*** Opening of Extracted entries ***
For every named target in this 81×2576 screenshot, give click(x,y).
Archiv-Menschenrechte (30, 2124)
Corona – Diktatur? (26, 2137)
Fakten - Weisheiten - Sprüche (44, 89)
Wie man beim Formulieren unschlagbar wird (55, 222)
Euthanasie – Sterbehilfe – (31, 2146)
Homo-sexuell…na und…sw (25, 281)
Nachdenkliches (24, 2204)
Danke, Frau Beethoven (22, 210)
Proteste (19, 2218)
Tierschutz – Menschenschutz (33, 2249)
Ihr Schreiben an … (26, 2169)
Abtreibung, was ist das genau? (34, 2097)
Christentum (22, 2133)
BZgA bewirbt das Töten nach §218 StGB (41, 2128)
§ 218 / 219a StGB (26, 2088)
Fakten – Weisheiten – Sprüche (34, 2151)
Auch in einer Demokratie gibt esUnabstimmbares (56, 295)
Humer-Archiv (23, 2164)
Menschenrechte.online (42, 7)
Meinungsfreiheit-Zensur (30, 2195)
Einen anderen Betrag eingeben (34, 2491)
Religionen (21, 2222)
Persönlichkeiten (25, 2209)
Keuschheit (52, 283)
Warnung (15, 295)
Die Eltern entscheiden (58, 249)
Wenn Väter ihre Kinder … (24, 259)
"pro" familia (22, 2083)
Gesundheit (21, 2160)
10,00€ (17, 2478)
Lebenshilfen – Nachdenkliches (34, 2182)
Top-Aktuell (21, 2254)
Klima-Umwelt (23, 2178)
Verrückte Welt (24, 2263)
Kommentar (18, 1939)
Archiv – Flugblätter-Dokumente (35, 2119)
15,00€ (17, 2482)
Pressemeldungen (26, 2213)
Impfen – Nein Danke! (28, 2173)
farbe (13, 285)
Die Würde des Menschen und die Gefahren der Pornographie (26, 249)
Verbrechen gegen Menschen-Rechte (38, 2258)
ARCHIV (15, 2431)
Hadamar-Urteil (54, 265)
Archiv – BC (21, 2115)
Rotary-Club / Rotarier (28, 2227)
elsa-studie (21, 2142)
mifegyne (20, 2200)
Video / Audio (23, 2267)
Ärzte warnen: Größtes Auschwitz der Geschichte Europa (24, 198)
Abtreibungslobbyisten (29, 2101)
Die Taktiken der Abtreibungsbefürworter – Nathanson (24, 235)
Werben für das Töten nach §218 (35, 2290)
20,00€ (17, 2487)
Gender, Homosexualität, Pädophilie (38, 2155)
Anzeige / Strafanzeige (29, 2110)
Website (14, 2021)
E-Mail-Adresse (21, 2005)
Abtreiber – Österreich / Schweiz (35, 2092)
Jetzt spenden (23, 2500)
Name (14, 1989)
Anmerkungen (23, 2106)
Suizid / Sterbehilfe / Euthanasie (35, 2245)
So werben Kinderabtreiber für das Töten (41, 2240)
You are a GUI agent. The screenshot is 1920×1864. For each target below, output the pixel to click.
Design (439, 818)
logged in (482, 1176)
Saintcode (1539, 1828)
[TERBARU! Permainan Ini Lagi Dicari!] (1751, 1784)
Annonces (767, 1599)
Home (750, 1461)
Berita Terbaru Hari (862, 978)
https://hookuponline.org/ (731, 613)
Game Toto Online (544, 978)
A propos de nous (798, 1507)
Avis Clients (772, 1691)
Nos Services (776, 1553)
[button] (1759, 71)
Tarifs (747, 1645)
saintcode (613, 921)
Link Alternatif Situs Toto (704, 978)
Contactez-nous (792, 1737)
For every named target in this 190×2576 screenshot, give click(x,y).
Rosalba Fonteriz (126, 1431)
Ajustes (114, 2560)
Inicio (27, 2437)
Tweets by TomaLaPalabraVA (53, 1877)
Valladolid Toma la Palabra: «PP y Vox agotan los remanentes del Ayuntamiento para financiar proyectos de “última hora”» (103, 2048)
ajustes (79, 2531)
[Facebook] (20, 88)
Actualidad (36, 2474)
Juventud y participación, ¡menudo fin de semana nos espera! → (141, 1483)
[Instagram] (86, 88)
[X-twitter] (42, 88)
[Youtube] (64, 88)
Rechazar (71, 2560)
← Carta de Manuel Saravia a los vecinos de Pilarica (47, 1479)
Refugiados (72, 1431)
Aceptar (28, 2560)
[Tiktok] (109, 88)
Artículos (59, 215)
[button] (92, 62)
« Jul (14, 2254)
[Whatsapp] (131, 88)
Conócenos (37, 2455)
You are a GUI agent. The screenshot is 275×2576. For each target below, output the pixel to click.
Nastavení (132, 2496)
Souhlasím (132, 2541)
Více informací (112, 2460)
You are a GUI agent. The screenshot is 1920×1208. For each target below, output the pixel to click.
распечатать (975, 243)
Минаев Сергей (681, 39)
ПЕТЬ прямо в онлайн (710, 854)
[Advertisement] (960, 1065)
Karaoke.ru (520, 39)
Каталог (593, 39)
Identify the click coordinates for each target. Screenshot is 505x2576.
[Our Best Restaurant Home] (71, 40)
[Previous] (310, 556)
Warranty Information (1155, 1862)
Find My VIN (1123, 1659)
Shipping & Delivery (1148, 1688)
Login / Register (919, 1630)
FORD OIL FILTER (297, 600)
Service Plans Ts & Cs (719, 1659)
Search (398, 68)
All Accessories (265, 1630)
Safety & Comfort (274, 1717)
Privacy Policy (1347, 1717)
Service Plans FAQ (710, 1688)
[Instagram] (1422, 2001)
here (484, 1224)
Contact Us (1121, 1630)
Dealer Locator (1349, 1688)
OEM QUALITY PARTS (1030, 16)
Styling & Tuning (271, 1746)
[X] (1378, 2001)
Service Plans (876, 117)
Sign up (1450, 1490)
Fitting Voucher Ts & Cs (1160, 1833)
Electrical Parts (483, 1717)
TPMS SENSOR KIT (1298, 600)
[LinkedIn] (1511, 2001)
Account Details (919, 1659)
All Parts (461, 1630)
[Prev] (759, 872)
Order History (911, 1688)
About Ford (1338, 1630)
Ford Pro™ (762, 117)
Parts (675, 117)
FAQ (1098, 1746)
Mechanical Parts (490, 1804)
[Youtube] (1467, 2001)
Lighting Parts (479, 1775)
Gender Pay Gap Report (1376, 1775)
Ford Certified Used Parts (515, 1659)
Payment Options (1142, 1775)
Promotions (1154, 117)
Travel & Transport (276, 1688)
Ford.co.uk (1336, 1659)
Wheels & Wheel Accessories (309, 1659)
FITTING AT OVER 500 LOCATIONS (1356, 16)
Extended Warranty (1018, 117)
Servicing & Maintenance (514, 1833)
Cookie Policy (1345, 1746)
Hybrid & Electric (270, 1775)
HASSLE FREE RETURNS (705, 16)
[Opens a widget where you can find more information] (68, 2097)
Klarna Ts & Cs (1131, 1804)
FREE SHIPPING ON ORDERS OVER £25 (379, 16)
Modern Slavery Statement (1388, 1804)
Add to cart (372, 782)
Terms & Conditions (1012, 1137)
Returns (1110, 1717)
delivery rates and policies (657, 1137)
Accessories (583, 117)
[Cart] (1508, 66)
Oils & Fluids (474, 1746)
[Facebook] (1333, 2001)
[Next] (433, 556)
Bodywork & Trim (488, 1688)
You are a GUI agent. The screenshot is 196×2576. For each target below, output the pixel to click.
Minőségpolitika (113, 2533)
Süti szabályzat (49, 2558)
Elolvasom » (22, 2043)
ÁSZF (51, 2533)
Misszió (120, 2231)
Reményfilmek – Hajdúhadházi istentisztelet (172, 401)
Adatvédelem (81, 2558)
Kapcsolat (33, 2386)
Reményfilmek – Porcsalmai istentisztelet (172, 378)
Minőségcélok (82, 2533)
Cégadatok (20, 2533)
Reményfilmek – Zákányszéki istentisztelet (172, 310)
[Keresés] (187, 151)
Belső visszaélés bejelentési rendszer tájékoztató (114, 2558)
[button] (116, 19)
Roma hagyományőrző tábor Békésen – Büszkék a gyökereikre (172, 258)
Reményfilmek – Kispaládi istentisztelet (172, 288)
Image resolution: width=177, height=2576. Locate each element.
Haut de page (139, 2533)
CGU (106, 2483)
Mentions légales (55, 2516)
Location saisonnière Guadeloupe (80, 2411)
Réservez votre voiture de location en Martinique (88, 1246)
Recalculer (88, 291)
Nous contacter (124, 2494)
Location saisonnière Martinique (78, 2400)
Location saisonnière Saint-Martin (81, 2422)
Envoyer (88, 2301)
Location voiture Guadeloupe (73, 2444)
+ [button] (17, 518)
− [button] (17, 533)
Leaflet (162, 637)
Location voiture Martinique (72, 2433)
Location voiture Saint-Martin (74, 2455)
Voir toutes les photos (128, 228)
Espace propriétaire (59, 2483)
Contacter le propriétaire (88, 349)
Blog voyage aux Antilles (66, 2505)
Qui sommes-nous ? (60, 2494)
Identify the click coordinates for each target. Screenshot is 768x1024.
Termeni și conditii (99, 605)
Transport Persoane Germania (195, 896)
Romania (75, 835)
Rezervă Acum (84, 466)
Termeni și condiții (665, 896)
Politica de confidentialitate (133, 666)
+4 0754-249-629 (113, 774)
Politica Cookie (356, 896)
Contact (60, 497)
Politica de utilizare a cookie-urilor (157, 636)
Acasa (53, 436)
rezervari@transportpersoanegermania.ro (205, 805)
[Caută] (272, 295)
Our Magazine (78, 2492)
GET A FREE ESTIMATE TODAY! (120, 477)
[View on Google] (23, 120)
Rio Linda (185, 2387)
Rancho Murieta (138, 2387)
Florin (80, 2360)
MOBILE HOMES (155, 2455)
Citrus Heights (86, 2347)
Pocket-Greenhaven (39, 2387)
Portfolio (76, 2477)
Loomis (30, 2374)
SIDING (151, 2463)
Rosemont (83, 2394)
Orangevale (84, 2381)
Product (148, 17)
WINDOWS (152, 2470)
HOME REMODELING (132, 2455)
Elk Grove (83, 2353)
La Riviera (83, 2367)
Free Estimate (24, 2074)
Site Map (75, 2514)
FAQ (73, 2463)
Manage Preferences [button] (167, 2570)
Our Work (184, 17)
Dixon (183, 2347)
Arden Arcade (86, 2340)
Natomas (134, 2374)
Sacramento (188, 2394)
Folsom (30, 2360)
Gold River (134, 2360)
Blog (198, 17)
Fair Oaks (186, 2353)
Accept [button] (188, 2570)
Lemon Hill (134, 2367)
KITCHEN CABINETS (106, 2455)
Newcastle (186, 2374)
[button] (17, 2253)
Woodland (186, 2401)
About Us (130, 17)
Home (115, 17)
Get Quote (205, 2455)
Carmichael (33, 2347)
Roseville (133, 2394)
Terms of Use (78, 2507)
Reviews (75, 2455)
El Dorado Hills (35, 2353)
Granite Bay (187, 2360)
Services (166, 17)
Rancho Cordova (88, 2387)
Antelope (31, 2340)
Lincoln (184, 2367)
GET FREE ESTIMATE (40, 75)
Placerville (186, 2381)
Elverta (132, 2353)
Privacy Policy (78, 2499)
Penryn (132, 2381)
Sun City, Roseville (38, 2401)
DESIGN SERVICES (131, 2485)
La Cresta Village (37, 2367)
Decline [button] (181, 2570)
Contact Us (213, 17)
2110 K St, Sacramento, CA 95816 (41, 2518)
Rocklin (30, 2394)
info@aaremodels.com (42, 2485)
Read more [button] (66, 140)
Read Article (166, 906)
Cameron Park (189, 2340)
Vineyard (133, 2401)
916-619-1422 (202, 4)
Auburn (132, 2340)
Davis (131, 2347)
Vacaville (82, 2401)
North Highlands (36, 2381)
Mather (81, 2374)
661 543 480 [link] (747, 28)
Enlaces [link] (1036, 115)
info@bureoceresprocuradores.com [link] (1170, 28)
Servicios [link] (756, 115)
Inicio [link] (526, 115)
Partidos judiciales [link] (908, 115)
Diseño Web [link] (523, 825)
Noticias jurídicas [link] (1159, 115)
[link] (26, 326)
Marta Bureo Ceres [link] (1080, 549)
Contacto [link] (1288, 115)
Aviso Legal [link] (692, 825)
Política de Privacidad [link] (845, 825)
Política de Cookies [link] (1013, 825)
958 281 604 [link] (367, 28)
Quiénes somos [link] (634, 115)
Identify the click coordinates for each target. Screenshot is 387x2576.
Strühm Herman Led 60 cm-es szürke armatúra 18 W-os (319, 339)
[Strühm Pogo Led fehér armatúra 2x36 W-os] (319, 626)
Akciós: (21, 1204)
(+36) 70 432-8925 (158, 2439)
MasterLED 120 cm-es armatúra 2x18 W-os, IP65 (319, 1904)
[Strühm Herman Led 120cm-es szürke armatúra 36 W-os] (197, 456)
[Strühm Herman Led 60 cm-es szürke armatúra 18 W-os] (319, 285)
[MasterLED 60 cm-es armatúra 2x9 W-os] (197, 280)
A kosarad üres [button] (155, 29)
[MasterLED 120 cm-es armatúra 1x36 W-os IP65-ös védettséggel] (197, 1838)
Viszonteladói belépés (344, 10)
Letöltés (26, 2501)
*** Close of Extracted entries ***
**Assignment**
From the records above, transcribe without alteration every line from the one with "Die Taktiken der" to the one with "Tweets by TomaLaPalabraVA (53, 1877)", inclusive.

**Solution**
Die Taktiken der Abtreibungsbefürworter – Nathanson (24, 235)
Werben für das Töten nach §218 (35, 2290)
20,00€ (17, 2487)
Gender, Homosexualität, Pädophilie (38, 2155)
Anzeige / Strafanzeige (29, 2110)
Website (14, 2021)
E-Mail-Adresse (21, 2005)
Abtreiber – Österreich / Schweiz (35, 2092)
Jetzt spenden (23, 2500)
Name (14, 1989)
Anmerkungen (23, 2106)
Suizid / Sterbehilfe / Euthanasie (35, 2245)
So werben Kinderabtreiber für das Töten (41, 2240)
You are a GUI agent. The screenshot is 1920×1864. For each target below, output the pixel to click.
Design (439, 818)
logged in (482, 1176)
Saintcode (1539, 1828)
[TERBARU! Permainan Ini Lagi Dicari!] (1751, 1784)
Annonces (767, 1599)
Home (750, 1461)
Berita Terbaru Hari (862, 978)
https://hookuponline.org/ (731, 613)
Game Toto Online (544, 978)
A propos de nous (798, 1507)
Avis Clients (772, 1691)
Nos Services (776, 1553)
[button] (1759, 71)
Tarifs (747, 1645)
saintcode (613, 921)
Link Alternatif Situs Toto (704, 978)
Contactez-nous (792, 1737)
For every named target in this 190×2576 screenshot, give click(x,y).
Rosalba Fonteriz (126, 1431)
Ajustes (114, 2560)
Inicio (27, 2437)
Tweets by TomaLaPalabraVA (53, 1877)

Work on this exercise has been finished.